First of all, obviously I'd like to thank Wesley for the great opportunity he gave me. I stopped buying audio equipment without trying it in my system, this was a fantastic way to listen to a different source.
I want to highlight I'm no reviewer, I simply enjoy listening to music at home but I have no major experience with high-end equipment.
My current system is headphones based: Stax SR507, Stax 600LTD, M2Tech Young + M2Tech Palmer PSU, Hiface 2, Mac Mini + Audirvana Plus/Amarra/PureMusic.
My music is stored on AIFF format on an external firewire drive, and it's all classical music, mostly in redbook format, with a few hi-res downloads.
I initially tried the Neko with the included XLR to RCA cables, but my main target was to try the Stax amp using the balanced inputs.
As other people have highlighted, the D100 is well built, is solid, and is very quiet. It might not be a looker as my Young, but I'm honestly not concerned at all (well, those Stax are terrible I know!). I've used only the RCA input through my Hiface2, too bad i didn't have a optical to test the toslink. I'm also wondering how difficult would be replace the RCA with a BNC.
These two DACs are so different, and this makes the comparison easy and difficult at the same time. The Young has a brighter and forward presentation, very fast, "Young" as the name suggests.
But the differences are not just about tonal balance. The D100 has a different stage representation, narrower and solid, but the instruments are very phisical.

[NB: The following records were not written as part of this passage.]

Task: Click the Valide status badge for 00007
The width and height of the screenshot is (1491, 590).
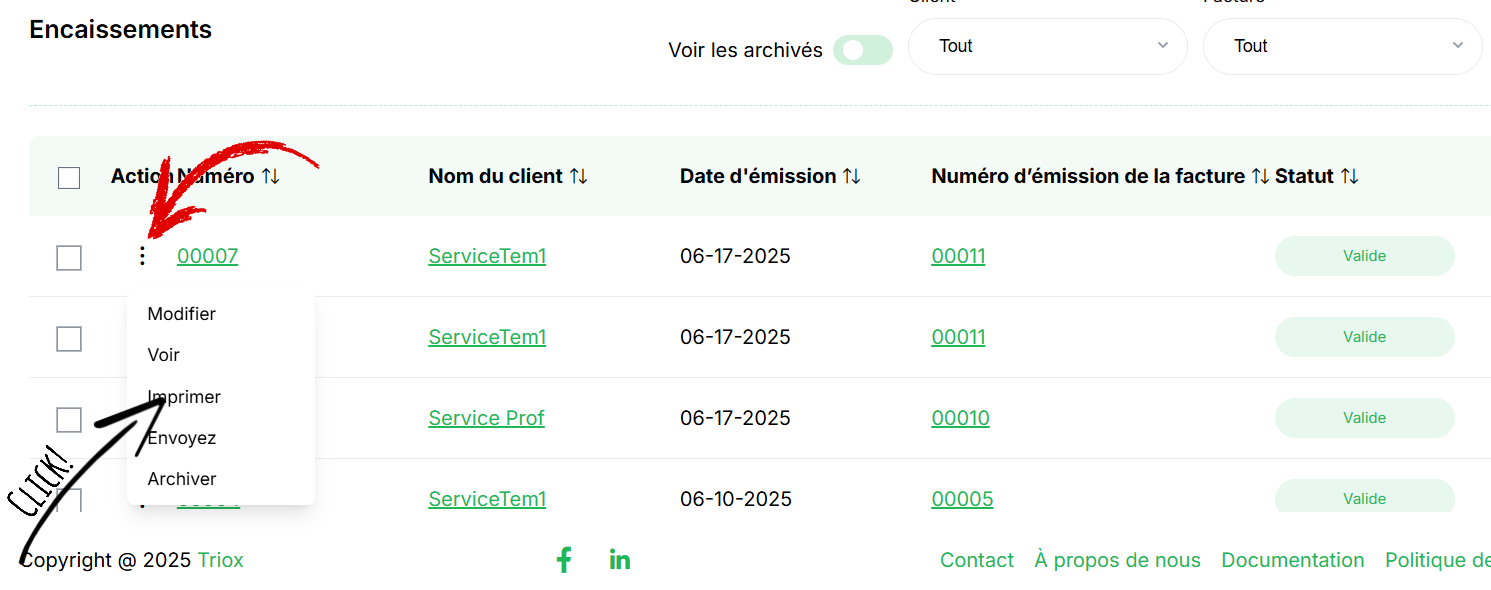Action: [x=1364, y=256]
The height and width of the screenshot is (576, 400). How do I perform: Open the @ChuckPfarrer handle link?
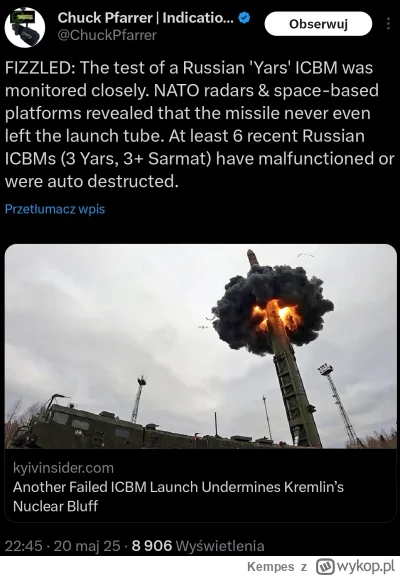(x=107, y=35)
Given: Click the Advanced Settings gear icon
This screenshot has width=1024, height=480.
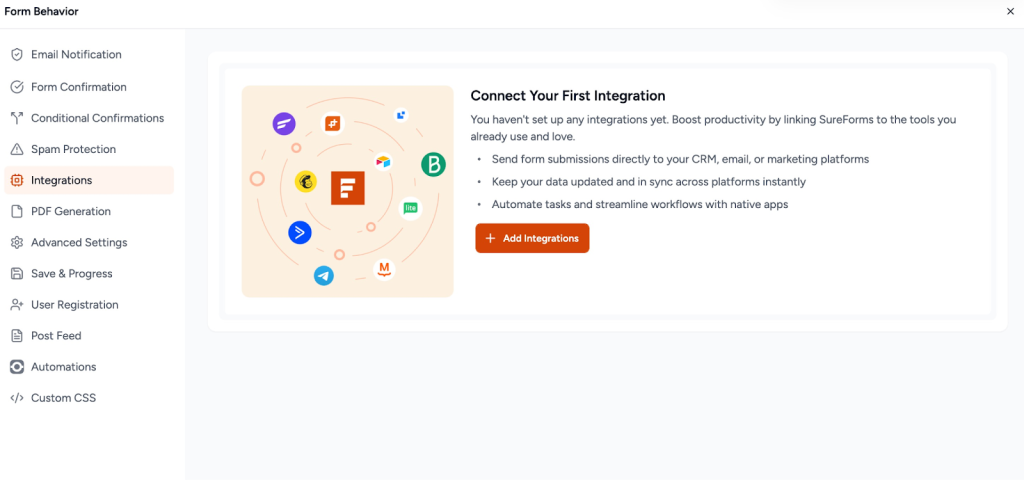Looking at the screenshot, I should point(16,243).
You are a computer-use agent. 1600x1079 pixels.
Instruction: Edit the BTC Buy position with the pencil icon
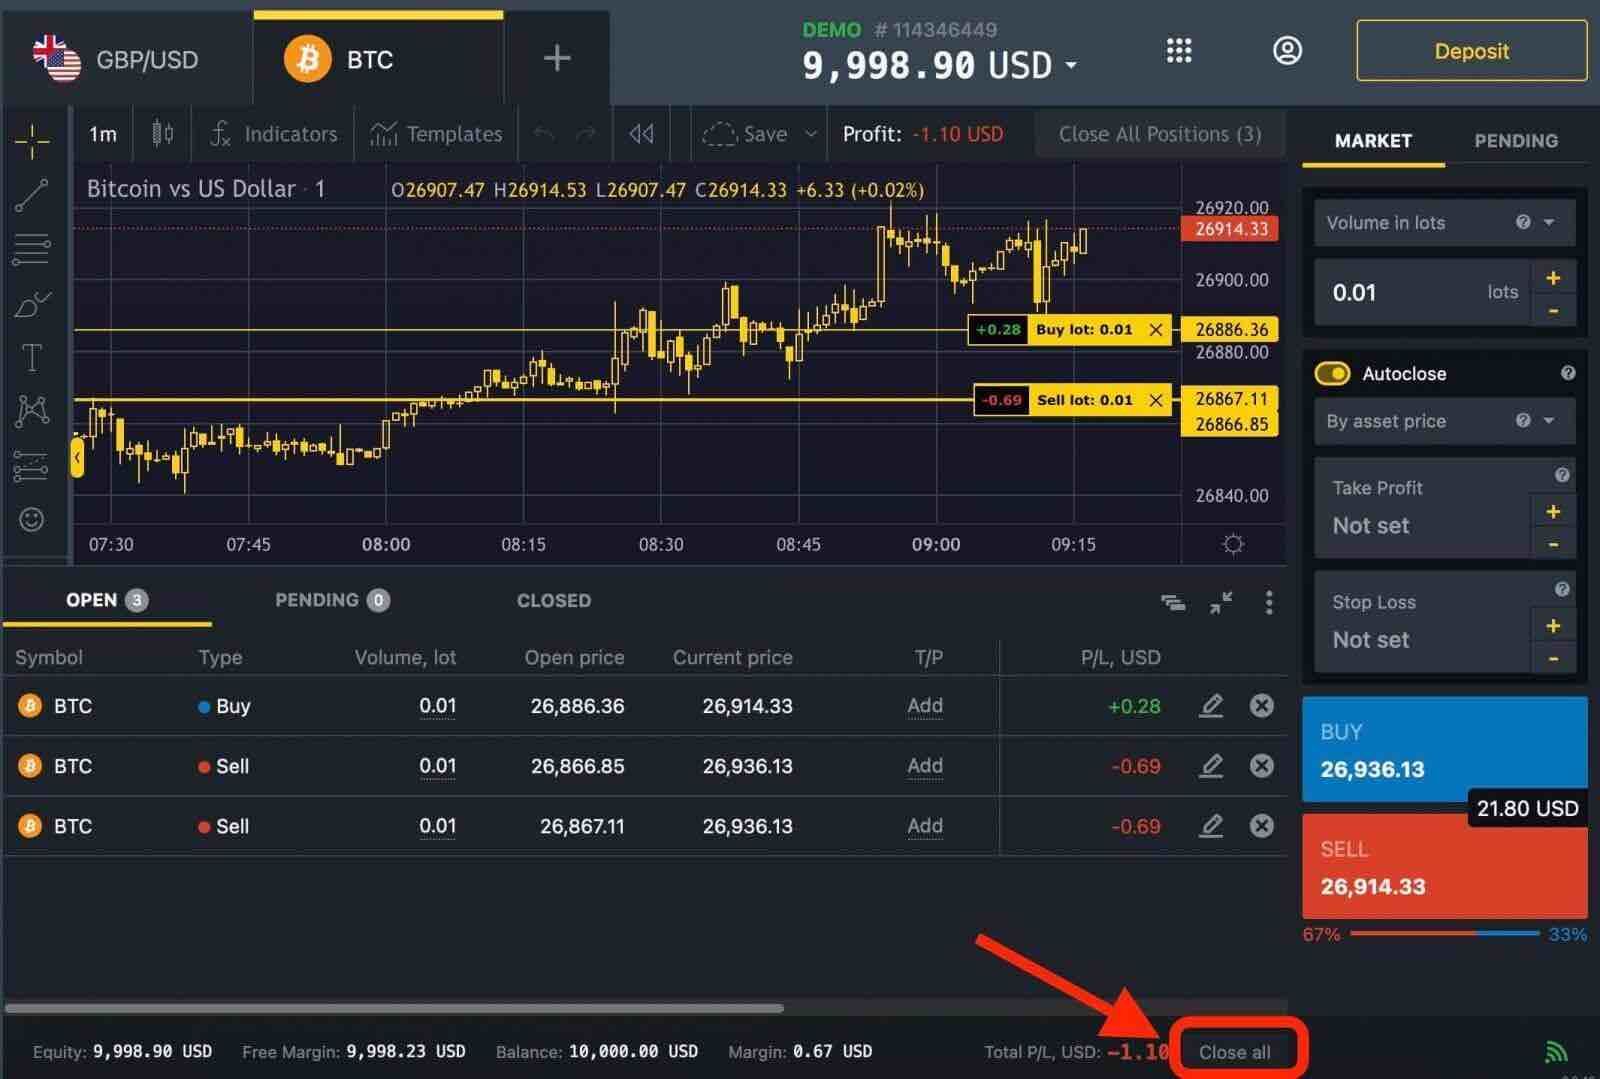[x=1211, y=705]
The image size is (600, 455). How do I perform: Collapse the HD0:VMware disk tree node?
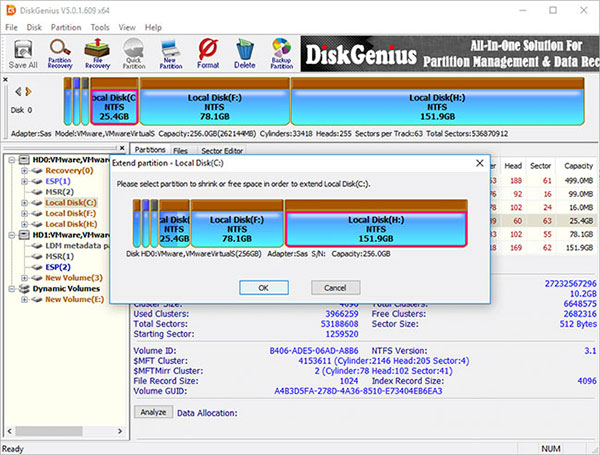pyautogui.click(x=10, y=160)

Listening to Mozart Piano Concerto No. 26 (Coronation) played by Brendel I could hear the piano slightly more distant than I usually do, there's a better balance with the orchestra. With the Young the piano is more "in your face" without being harsh.
Violins on the left and Cellos/Bass on the right are more present, and even the winds have their space and "surface" from the orchestra. Is this what they usually call "detail retrieval"?
With the D100 it's not just about the piano but every instrument has its own space.
Same for female voices: one of my favourite pieces to test them is Bach's Cantata BWV 51, conducted by Gardiner, especially the initial duet of the Soprano and the Trumpet
Soprano's voice is not as forward as I remembered, and again the trumpet gains some space...which makes sense if you think of how loud a trumpet can play. Again the small orchestra is very present and in the third movement I could easily follow the line of the organ, usually rough-sketch.
Then I moved to String Quartets , Beethoven's Late String Quartets played by Takacs Quartet. Here tonal balance and general presentation are quite similar, but instruments, especially the viola and cello, are richer, real, physical, and so well defined. Absolutely stunning.
The Young has better ambience, can reproduce evey nuance, every noise of the recording, but the D100 makes you feel the music and the instruments.
Musicality for me is not about rolled-off top end, and bump in the mid-bass, as someone thinks. Musicality is all about rendering acoustic instruments as they are in a live performance. It's about hearing the difference between a period instruments and a standard performance, is about feeling the bow over the strings, and the roughness and coarsness of a violin.
The D100 is great, is superb in rendering this kind of details.
Beethoven's late string quartets are masterpieces, in my opinion one of the greatest works ever composed.
And they are not easy to reproduce, they are very dynamic, and some of the fugues are extremely complex...they can be very boring on an ipod with standard headphones.
The D100 does an excellent job keeping everything in control, even in the famous Grosse Fugue. The viola and his somewhat nasal timbre is always present: again, every instrument has its own space, they never collides. The general presentation is so delicate, so effortless, but never euphonic, or mellow. The D100 NEVER sounded dark in my system, NEVER
The real revelation has been with Brahms Piano Quartet No.1, Op.25: this piece has always fascinated me, but always left me with some kind of "anxiety". So many themes, so many ideas, and i never completly understood it.
With the D100 everything was so clear...the piano, the strings, the cello. All the ideas now make perfectly sense, one theme flows into another. Beautiful.
I also listened to some symphonic music, mostly Mahler, but here I still prefer the Young, with its huge stage and its control in the lower frequencies. Cellos and double bass in the first movement of Mahler's second symphony were a bit all over the place.
Using balanced cables to the Stax amp gives an extra liquidity to the mid-range. Tonal balance, detail, and timbre accuracy are the same but the music is so grain-free, so analog like, as opposed to discrete/digital.
As you can guess I really like the D100, it simply gives an extra-dimension to the music, and it's so addictive!
I'm obviously looking forward to buy a unit: I struggle to believe acoustic music can sound much better with a different multi-bucks DAC.